How can I write a script in python through nested dictionaries that takes a txt
file written as,
white,black,green,purple,lavendar:1
red,black,white,silver:3
black,white,magenta,scarlet:4
and make it print for each entry before the : character, all neighbors it showed up next to
white: black silver magenta
black: white green red
green: black purple
and so on
Edit: Well, I didn't post what I have because it is rather unsubstantial...I'll update it if I figure out anything else... I just have been stuck for a while - all I have figured out how to do is post each word/letter on a separate line with:
from sys import argv
script,filename=argv
txt=open(filename)
for line in txt:
line=line[0:line.index(';')]
for word in line.split(","):
print word
I guess what I want is to have some kind of for loop that runs through each word, if the word is not in an original dictionary, I'll add it to it, then I'll search through for words that appear next to it in the file.
Input
a,c,f,g,hi,lw:1
f,g,j,ew,f,h,a,w:3
fd,s,f,g,s:4
Code
neighbours = {}
for line in file('4-input.txt'):
line = line.strip()
if not line:
continue # skip empty input lines
line = line[:line.index(':')] # take everything left of ':'
previous_token = ''
for token in line.split(','):
if previous_token:
neighbours.setdefault(previous_token, []).append(token)
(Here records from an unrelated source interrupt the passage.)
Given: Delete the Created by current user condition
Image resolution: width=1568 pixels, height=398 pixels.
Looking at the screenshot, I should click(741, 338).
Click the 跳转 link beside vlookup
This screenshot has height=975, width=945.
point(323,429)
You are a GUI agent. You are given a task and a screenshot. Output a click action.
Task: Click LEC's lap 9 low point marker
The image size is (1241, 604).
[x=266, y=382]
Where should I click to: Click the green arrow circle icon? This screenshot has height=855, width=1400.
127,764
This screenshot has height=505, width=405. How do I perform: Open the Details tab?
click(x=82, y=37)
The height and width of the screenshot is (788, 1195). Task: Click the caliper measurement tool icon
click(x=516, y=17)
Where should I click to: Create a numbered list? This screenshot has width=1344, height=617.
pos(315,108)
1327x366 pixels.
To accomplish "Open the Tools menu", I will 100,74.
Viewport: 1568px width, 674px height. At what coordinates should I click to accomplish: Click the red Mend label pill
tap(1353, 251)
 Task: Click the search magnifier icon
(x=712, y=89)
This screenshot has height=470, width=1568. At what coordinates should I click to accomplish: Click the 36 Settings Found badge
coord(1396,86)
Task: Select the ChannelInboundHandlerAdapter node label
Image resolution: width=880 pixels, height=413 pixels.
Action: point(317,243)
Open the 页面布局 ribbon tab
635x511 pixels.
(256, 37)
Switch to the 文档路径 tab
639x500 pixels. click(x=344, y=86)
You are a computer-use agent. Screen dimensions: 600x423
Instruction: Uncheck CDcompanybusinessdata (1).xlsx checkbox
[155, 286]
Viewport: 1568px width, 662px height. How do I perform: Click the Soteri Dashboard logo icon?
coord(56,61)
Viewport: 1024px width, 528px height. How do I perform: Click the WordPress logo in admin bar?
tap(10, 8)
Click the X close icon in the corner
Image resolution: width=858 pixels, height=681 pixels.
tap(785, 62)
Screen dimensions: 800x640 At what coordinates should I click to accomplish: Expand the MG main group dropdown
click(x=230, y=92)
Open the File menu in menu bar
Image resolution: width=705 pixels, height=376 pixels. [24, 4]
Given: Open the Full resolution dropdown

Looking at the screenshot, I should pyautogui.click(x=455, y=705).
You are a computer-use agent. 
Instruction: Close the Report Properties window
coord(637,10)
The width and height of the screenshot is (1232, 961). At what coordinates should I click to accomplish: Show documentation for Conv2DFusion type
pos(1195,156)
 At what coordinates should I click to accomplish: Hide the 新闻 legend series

neighbours.setdefault(token, []).append(previous_token)
previous_token = token
import pprint
pprint.pprint(neighbours)
Output
{'a': ['c', 'h', 'w'],
'c': ['a', 'f'],
'ew': ['j', 'f'],
'f': ['c', 'g', 'g', 'ew', 'h', 's', 'g'],
'fd': ['s'],
'g': ['f', 'hi', 'f', 'j', 'f', 's'],
'h': ['f', 'a'],
'hi': ['g', 'lw'],
'j': ['g', 'ew'],
'lw': ['hi'],
's': ['fd', 'f', 'g'],
'w': ['a']}
Tidying up the prettyprinted dictionary is left as an exercise for the reader. (Because dictionaries are inherently not sorted into any order, and removing the duplicates without changing the ordering of the lists is also annoying).
Easy solution:
for word, neighbour_list in neighbours.items():
print word, ':', ', '.join(set(neighbour_list))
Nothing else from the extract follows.